Court has temporarily blocked the National Environment Management Authority (NEMA) from evicting Makindye Division wetland dwellers, pending hearing of the main case.
A total of 304 residents of Kansanga Kiwafu ‘B' and Heritage Zones in Makindye Division, Kampala district, face eviction after NEMA wrote to them demanding that they leave the place within 21 days because they encroached on a wetland.
However, the Land Division of the High Court deputy registrar Flavia Nabakooza Friday issued the directive, saying the resident are at risk of being evicted following the expiry of the eviction notice on Monday.
"I do not have powers to say you demolish the houses or not, but for a meantime, do not demolish people's structures until the judge tells you to do so," she ordered.
The registrar, therefore, ordered that the interim order stay in place until July 6, 2010, when Justice Yasin Nyanzi will hear the main case.
She also gave NEMA's lawyer, Sarah Naigaga time to file supplementary affidavits in support of their defence.
Lawyers Achilles Lubega, Adam Kirumira, and Issa Kavuma represent the residents.
Last week, the residents led by Jeff Gidaguyi Wadulo petitioned court, challenging a move by NEMA to evict them from the land, which they claim to have been occupying since 1990.
Documents before the court indicate that the group is among individuals who were affected by government projects of the construction of Kampala-Jinja express highway and Standard Gauge Railway but were compensated.

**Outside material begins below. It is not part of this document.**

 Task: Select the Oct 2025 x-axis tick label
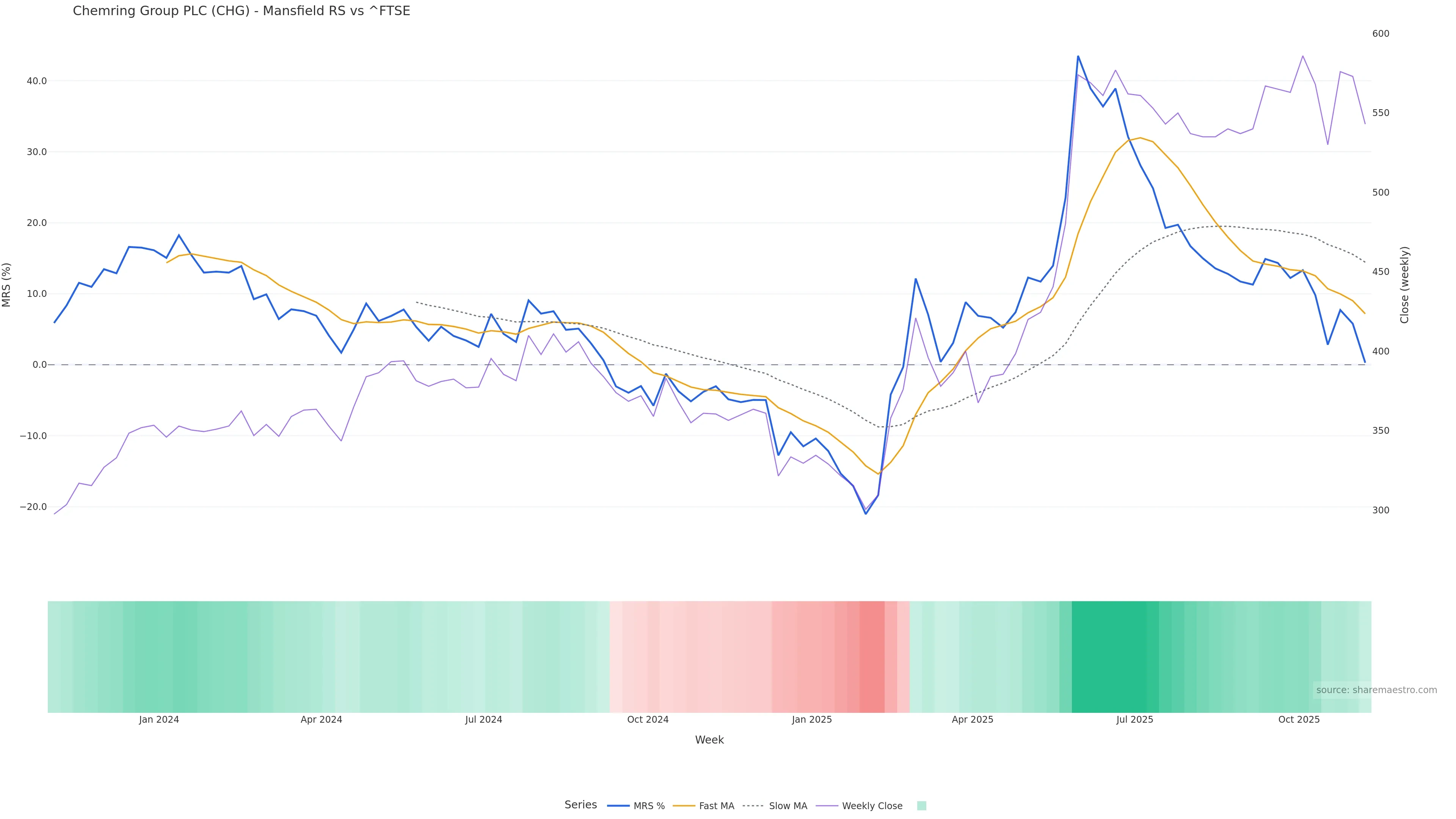tap(1299, 720)
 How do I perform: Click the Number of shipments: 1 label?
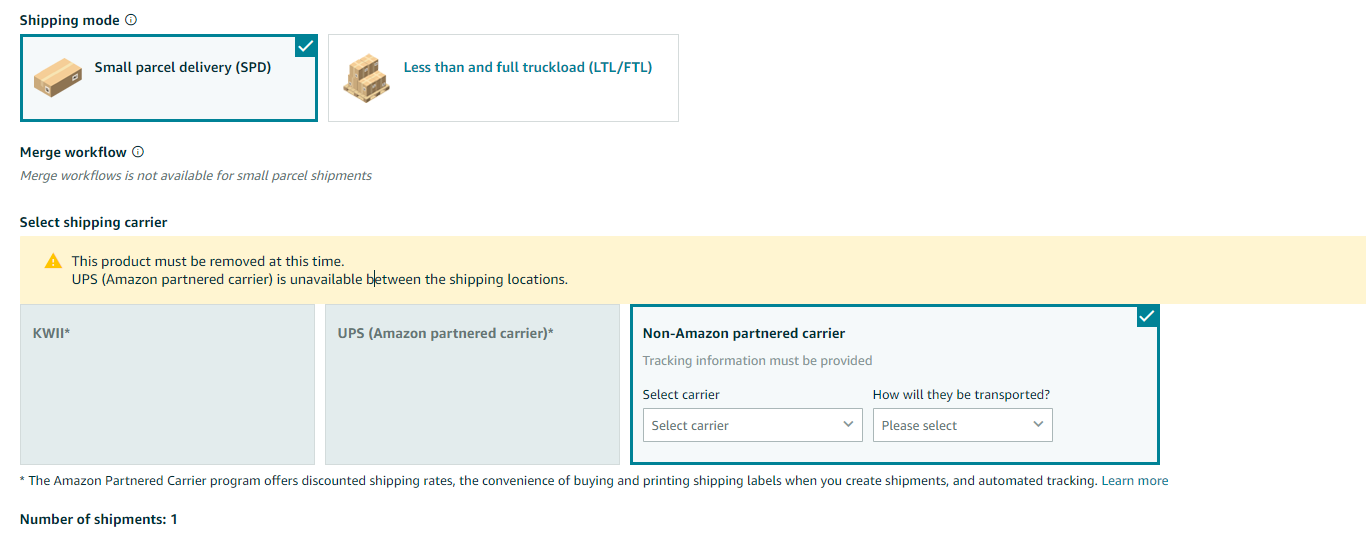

The complainants say Uganda National Roads Authority (UNRA) intends to compensate them for the land to pave way for the construction of the proposed Kampala-Jinja expressway.
They have vowed not to vacate the land without being adequately compensated by the government.
The residents say they have developed the land with permanent structures like residential homes, education institutions, health facilities and places of worship from which they derive sustenance and spiritual well-being.
They say their occupation and ownership has been recognised by various government agencies like Kampala Capital City Authority, which levies property rates on their properties.
"While we have been staying on the land peacefully, NEMA served us with an environmental restoration order dated June 8, 2020 through our area local council authority giving us 21 days to demolish our houses and vacate the land or else face forceful eviction," states the document in parts.
The complainants contend that NEMA officers with the Police have continuously harassed them, claiming that they are preparing to demolish their houses and evict them from the land.
The residents contend that they are living in fear following NEMA's eviction notice.
"I have been in possession of my portion of land having acquired interest from Ssekungu Anjero who has also been in possession for over 10 years prior to purchase of the same," Robert Ojiambo states in his affidavit.
Ojiambo says on September 3, 2015, UNRA assessed his land for purposes of constructing the proposed Kampala-Jinja expressway and promised to compensate him.
The residents seek a declaration that they are not occupying land under the control of NEMA.
They also seek a permanent injunction restraining NEMA or any other government body from evicting and demolishing their structures.
In the alternative, they want the court to compel NEMA to compensate them before they acquire the land. They also want general damages for inconvenience, interest, and costs of the suit.